The list offers the clearest snapshot of the state of the NER competition since it became clear that the price of CO2 offsets of the European markets will be much lower than initially expected. When NER was initially launched, EC officials said they expected funding along the lines of €5 billon to €6 billion for the first tranche of CCS and renwables projects. In the document, the EC acknowledged that money will be limited for projects and that matching funding from EU member states will be critical to help get projects off the ground. “Whilst the variety and financial and technical quality of the project proposals in the competition has been found to be very positive and promising, available funds impose limits on the number of projects that may be awarded,” the document says.

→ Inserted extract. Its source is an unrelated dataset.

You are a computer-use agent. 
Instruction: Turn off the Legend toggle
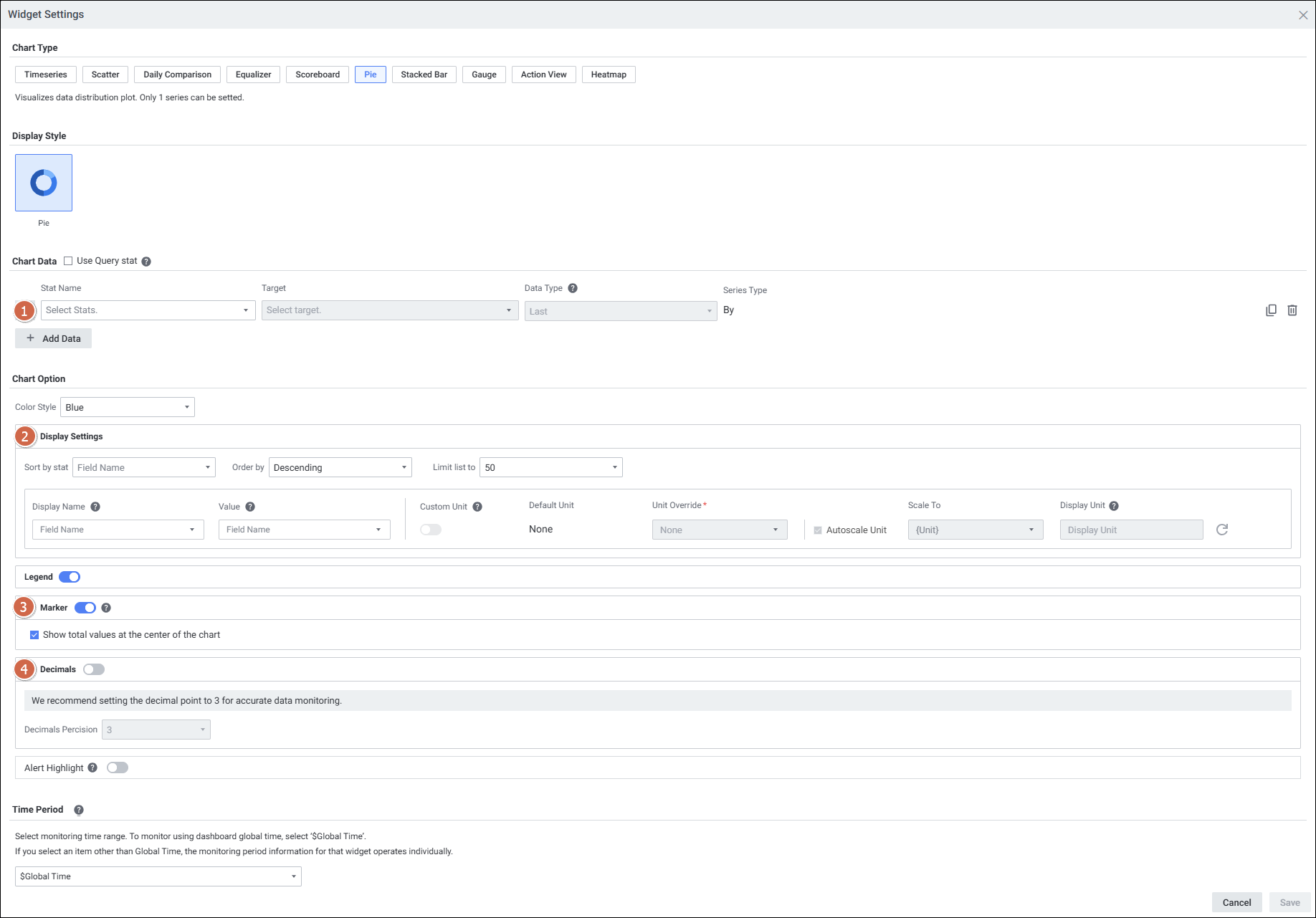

For now, EC said that the EIB will continue to sell off the remaining CO2 offsets on the ETS market through October. “Upon completion of the monetization of the first 200 million allowances, the Commission will draw up the final list of candidates for award decisions, de-select projects as required to match the total available funds and ask [EU] member states to formally confirm support for at most three projects on the final list, as well as any national co-funding where applicable,” the document outlines. Final award decisions can be expected by the end of the year, the EC said.